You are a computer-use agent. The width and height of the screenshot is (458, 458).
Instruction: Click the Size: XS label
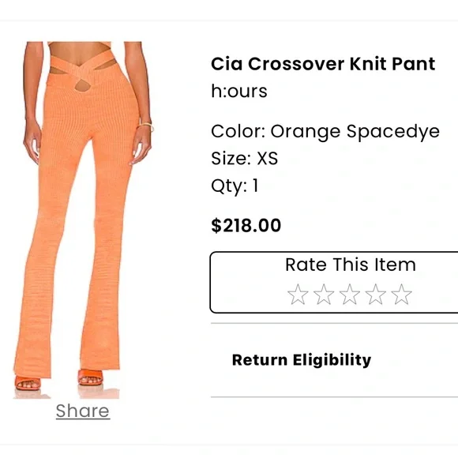pos(244,158)
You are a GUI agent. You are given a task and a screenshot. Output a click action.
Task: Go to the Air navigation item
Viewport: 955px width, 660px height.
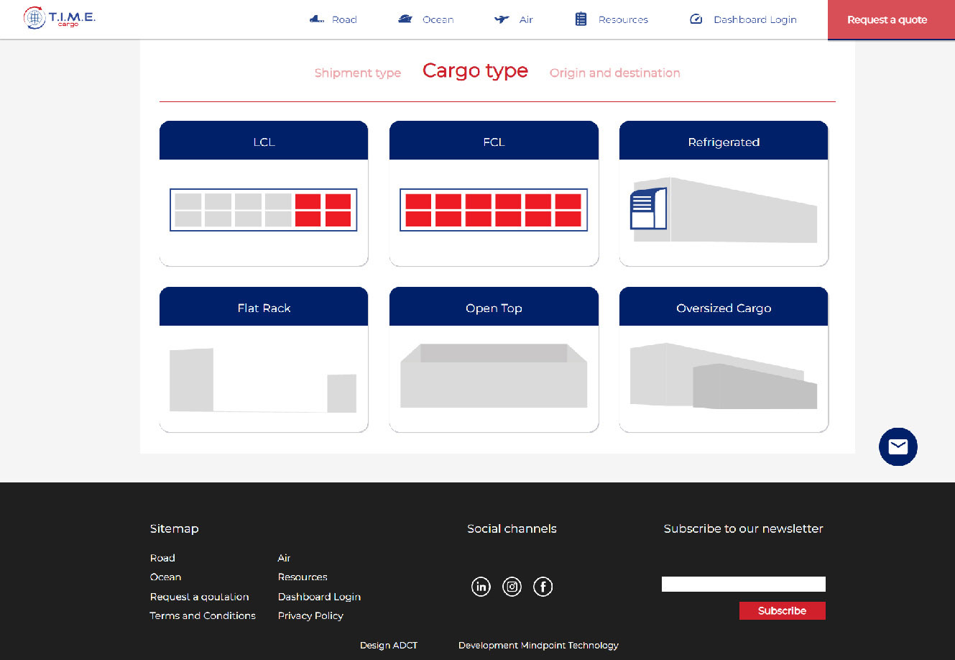514,19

## What the task requires
Copy each line above that has the word "agent".

## Response to this exercise
You are a computer-use agent. The width and height of the screenshot is (458, 458).
You are a GUI agent. You are given a task and a screenshot. Output a click action.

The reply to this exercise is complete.